臺灣杉 Pinoresinol-Lariciresinol Reductase之選殖與特性分析

Abstract

木酚素 (lignan) 為2個C6-C3單元結合為骨架之植物酚類化合物，具有多樣的生物活性，如臺灣杉 (Taiwania cyptomerioides Hayata) 木材中之dimethylmatairesinol、taiwanin A及taiwanin E 等，即具有顯著毒殺腫瘤細胞之生物活性，可望發展為新的抗癌藥物。Pinoresinol-lariciresinol reductase (PLR) 為木酚素生合成途徑上游酵素，可催化pinoresinol還原成lariciresinol，再將lariciresinol還原成secoisolariciresinol。Secoisolariciresinol經secoisolariciresinol dehydrogenase (SDH) 氧化，生成之產物matairesinol，一般認為是下游木酚素生合成之前驅物。為了解臺灣杉木酚素生合成酵素，本研究建立臺灣杉木材形成層、邊材、移行帶及心材等木材組織轉錄體資料庫，透過分析基因在此4個組織中之表現量相關性，選取3個臺灣杉PLR及6個SDH候選基因，並以cDNA末端快速擴增實驗獲得基因全長。將臺灣杉PLR及SDH基因於大腸桿菌中異源表現，萃取粗蛋白進行酵素反應實驗，其中TcPLR1可催化 (+)-pinoresinol還原為lariciresinol，TcPLR2.2及TcPLR3可催化 (+)-pinoresinol及lariciresinol之還原反應，產生 secoisolariciresinol。RT-PCR結果顯示TcPLR1之表現量於形成層最高，其次為心材，TcPLR2.2及TcPLR3則皆只於形成層及邊材表現，又前者在形成層表現量較高，後者主要於邊材表現。本研究完成臺灣杉PLR之鑑定，未來透過臺灣杉PLR基因之表現趨勢，期望有助於找尋下游木酚素生合成酵素，以建立臺灣杉木酚素之生合成途徑。

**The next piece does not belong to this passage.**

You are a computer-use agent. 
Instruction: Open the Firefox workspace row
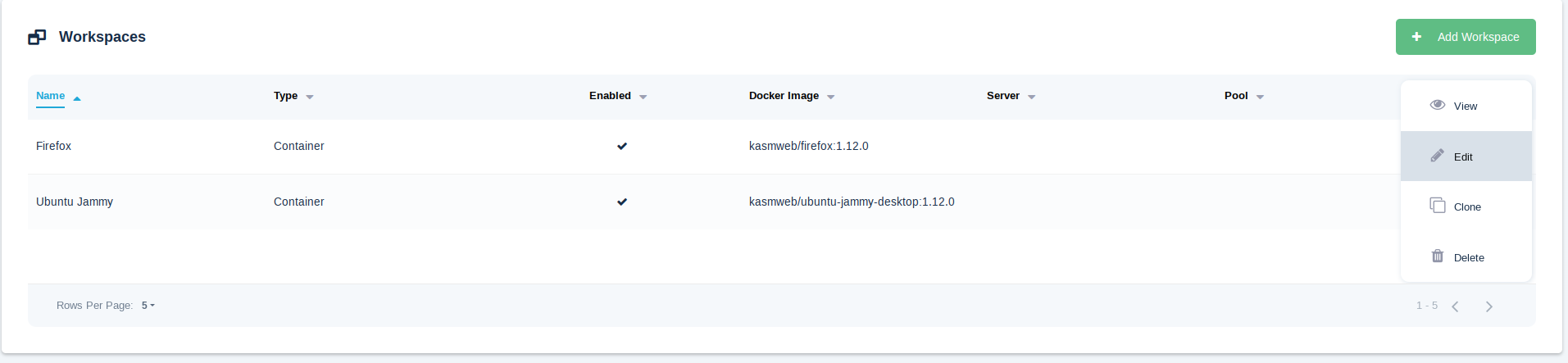pyautogui.click(x=54, y=146)
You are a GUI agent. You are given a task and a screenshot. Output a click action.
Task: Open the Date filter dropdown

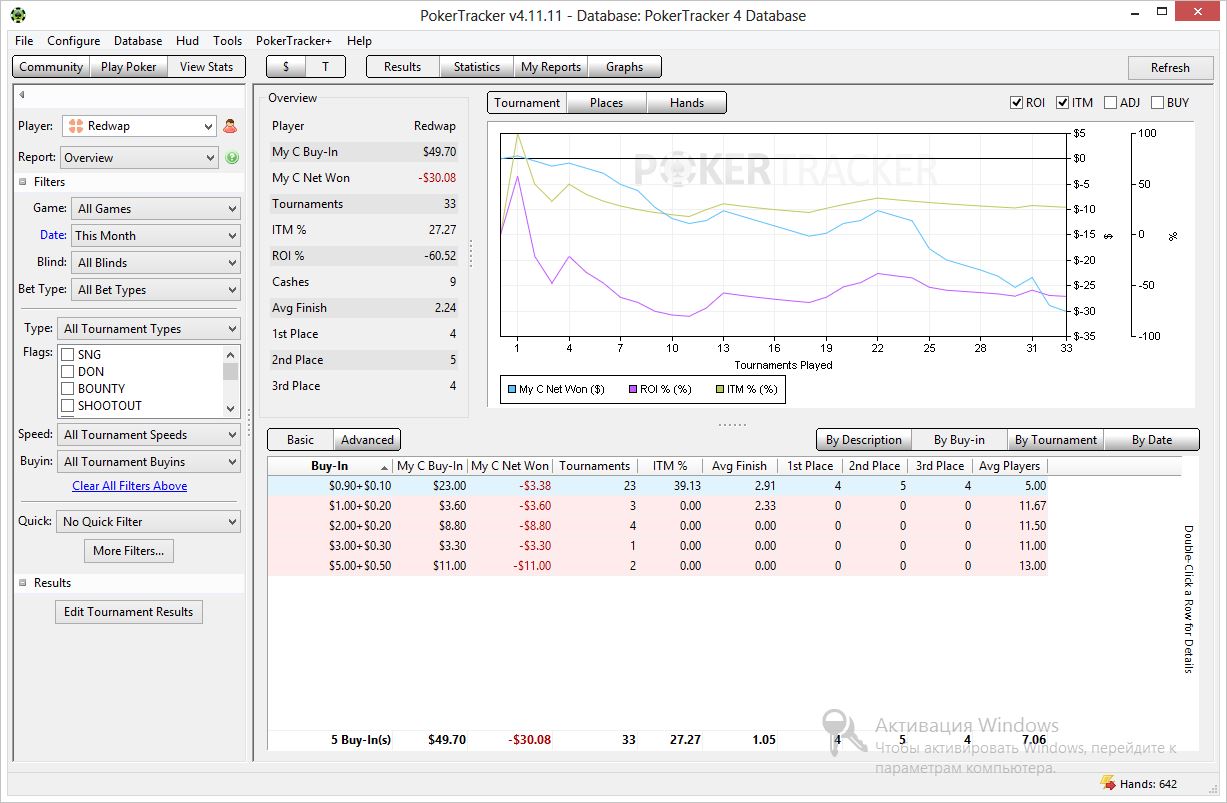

Lignans, which are synthesized by dimerization of two C6-C3 units, exist abundantly in the wood of Taiwania cryptomerioides Hayata. Lignans in Taiwania, such as dimethylmatairesinol, taiwanin A and taiwanin E, were reported to have siginificant cytotoxic activity against tumor cells. As the key enzyme of lignan biosynthesis, pinoresinol-lariciresinol reductase (PLR) catalyzes the two-step reduction of pinoresinol to form lariciresinol and then to secoisolariciresinol. Secoisolariciresinol would next be oxidized by secoisolariciresinol dehydrogenase (SDH), and the product matairesinol is suggested to be the precursor for other downstream ignans. In this study, three PLR and six SDH candidate genes of T. cryptomerioides were identified by analysing the transcriptome of wood cambium, sapwood, transition zone and heartwood. The complete coding sequences (CDS) of each gene were obtained by rapid amplification of cDNA ends (RACE). Using Escherichia coli as the host, the heterologously expressed TcPLRs exhibited PLR activity, but the TcSDHs did not exhibited SDH activity. Among the three TcPLRs, TcPLR1 reduced pinoresinol to lariciresinol, while TcPLR2.2 and TcPLR3 reduced both pinoresinol and lariciresinol. The results of RT-PCR revealed that TcPLR1 most highly expressed in the wood cambium, and next in the heartwood. TcPLR2.2 and TcPLR3 both expressed in the wood cambium and the sapwood, while TcPLR2.2 showed slightly higher expression level in the cambium, and TcPLR3 mostly expressed in the sapwood. This study characterizes three PLRs of T. cryptomerioides, which involve in the biosynthesis of upstream lignans, and the expression pattern of TcPLR genes may provide information for identifying downstream lignan biosynthetic genes in the future.